Most of the study population underwent lobectomy (n = 19,778), followed by wedge resection (n = 8,283) and segmentectomy (n = 4,279), according to the abstract.
“Twenty percent of patients who had wedge resections did not have any nodes taken whatsoever,” Seder told Healio. “Patients who got wedge resections also had less nodal sampling, less nodal stations sampled, less nodal upstaging and more positive margins.”
Researchers found the largest proportion of survivors after 5 years in the lobectomy group at 71.9%. The segmentectomy group had the second highest 5-year overall survival rate at 69.6%, followed by the wedge resection group at 66.3%.
When evaluating 10-year overall survival, the lobectomy group and segmentectomy group had comparable proportions of patients (44.8% and 44.2%), with the wedge resection group following behind at 41.4%.
Researchers observed a link between improved overall survival and lobectomy vs. sublobar resection (HR = 0.87; 95% CI, 0.83-0.92), as well as between improved lung cancer-specific survival and lobectomy vs. sublobar (HR = 0.91; 95% CI, 0.86-0.96).
Notably, this link was still found after factoring out pathologic-upstaged cases in a sensitivity analysis, according to the abstract.
After breaking down sublobar resection into wedge resection and segmentectomy, the above relationship between lobectomy and better overall and lung cancer-specific survival continued only when placed against wedge resection (overall survival HR = 0.84; 95% CI, 0.8-0.88; lung cancer-specific survival HR = 0.88; 95% CI, 0.83-0.93).
Of the two sublobar resection procedures, researchers reported better overall survival with segmentectomy (HR = 0.88; 95% CI, 0.81-0.95), and the same was true for lung cancer-specific survival (HR = 0.91; 95% CI, 0.83-1).

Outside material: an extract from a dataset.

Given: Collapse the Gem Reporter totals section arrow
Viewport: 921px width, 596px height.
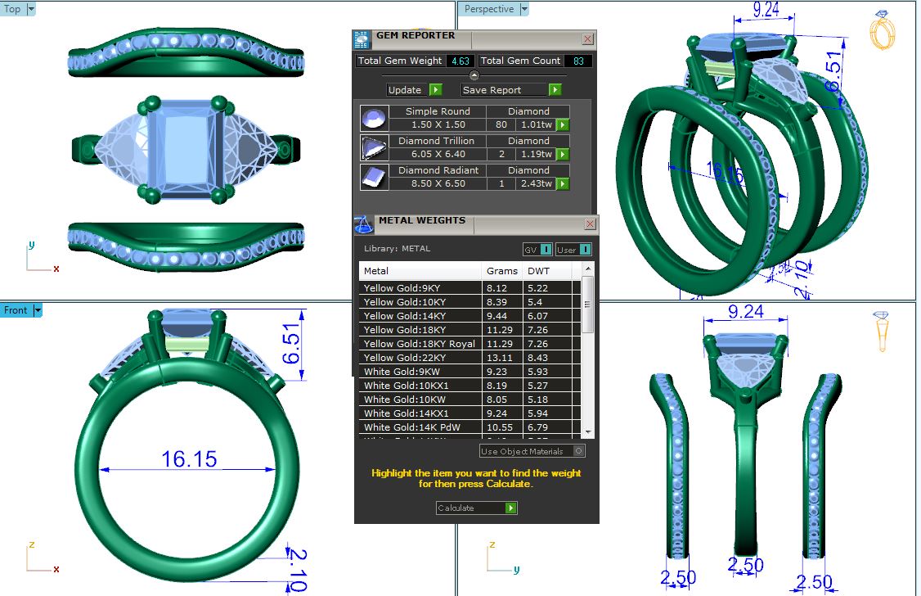Looking at the screenshot, I should (474, 75).
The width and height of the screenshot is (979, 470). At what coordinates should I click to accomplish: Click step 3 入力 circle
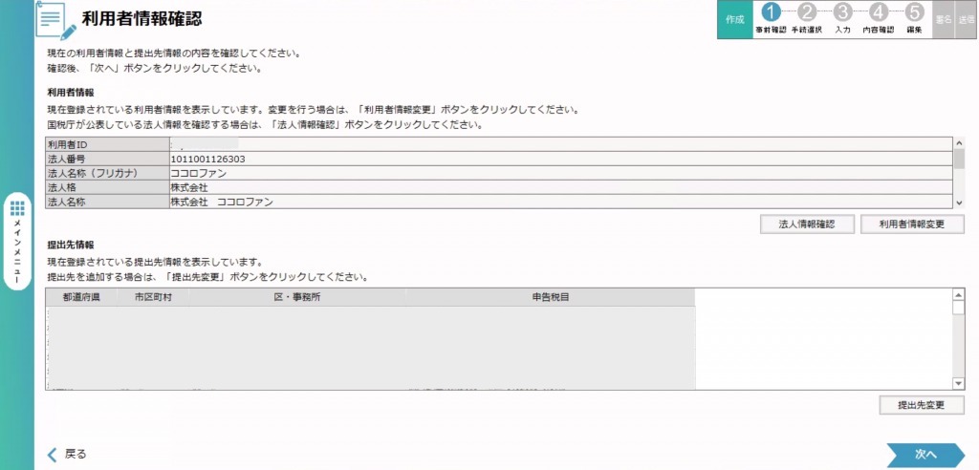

In contrast, survival was comparable between these two procedures in sensitivity analysis, according to the abstract.
“We found that what happens on the trial basis cannot necessarily be applied to the real world unless you follow the exact trial protocols ... but in the real world, our data are showing us that surgeons are not doing that,” Seder told Healio.
“Surgeons are likely using sublobar or wedge resections as a compromise operation, meaning in a patient who may not tolerate a lobectomy, they may do a wedge resection on that patient, and you can’t expect as good a result if you’re selecting your patients that way,” Seder continued.
When asked how these real-world data will be used moving forward, Seder said his team is working on a long-term risk calculator.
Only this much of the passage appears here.